National Taxpayer Advocate Nina Olson released her mid-year report to Congress, in which she urged the Internal Revenue Service to issue refunds to victims of tax preparer fraud and expand the IRS's recently announced voluntary tax preparer education program to include competency testing. Olson also encouraged the IRS to place greater emphasis on its recently adopted Taxpayer Bill of Rights and continue to make improvements in the exempt organizations area. In addition, "the IRS ran a generally successful filing season (although taxpayer services were sub-optimal largely due to staffing limitations), instituted a more equitable approach to its Offshore Voluntary Disclosure initiative, and introduced a voluntary system for educating unenrolled return preparers," Olson wrote in a preface to the report.

 

IN OTHER NEWS

The American Institute of CPAshas created a new Web site to highlight how CPAs engage in lifelong learning and measure competency. The site, FutureofLearning.AICPA.org, contains the findings of the AICPA Task Force on the Future of Learning, a working group of thought leaders who examined the latest innovations in professional development and education. Visitors to the site are asked to comment on the task force's recommendations, share them through social media and other means, and join idea exchange groups on the future of learning. The goal is to identify the most promising learning advancements that will strengthen career development and skill mastery for current and future CPAs.

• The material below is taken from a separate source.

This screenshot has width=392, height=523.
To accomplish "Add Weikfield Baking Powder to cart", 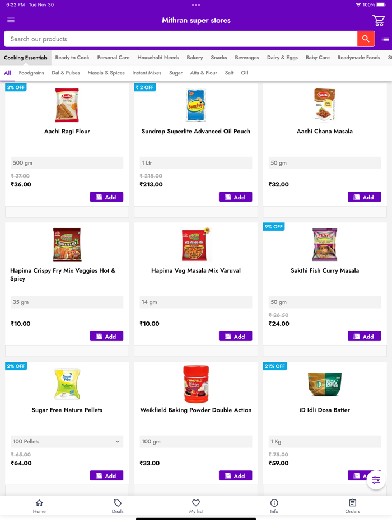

Separately, the institute launched a newsletter on the topic of diversity and inclusion.

The Indiana CPA Society establisheda CPA Center of Excellence to better prepare CPAs in the state and beyond for the challenges of the future.

A number of accounting-related associations, societies and other membership groups named new boards and volunteer leadership for the coming year. Among them:

  • The Association for Accounting Marketing announced its board of directors and president, Kerry Sullivan-Lechner of Anderson ZurMuehlen, for 2014-2015.
  • The Institute of Internal Auditors elected its 2014-2015 global board of directors; PwC partner Anton van Wyk will serve as chairman.
  • Financial Executives International elected a new slate of executive officers and members of the board of directors for 2014-2015; Mitch Danaher, deputy controller of General Electric Company, will serve as national board chair.
  • The Georgia Society of CPAs elected Terry Parker, a partner at Clifton, Lipford, Hardison & Parker LLC, to serve as 2014-2015 chair.
  • The New York State Society of CPAs elected Joseph Falbo, a partner at Tronconi Segarra & Associates LLP, as president-elect.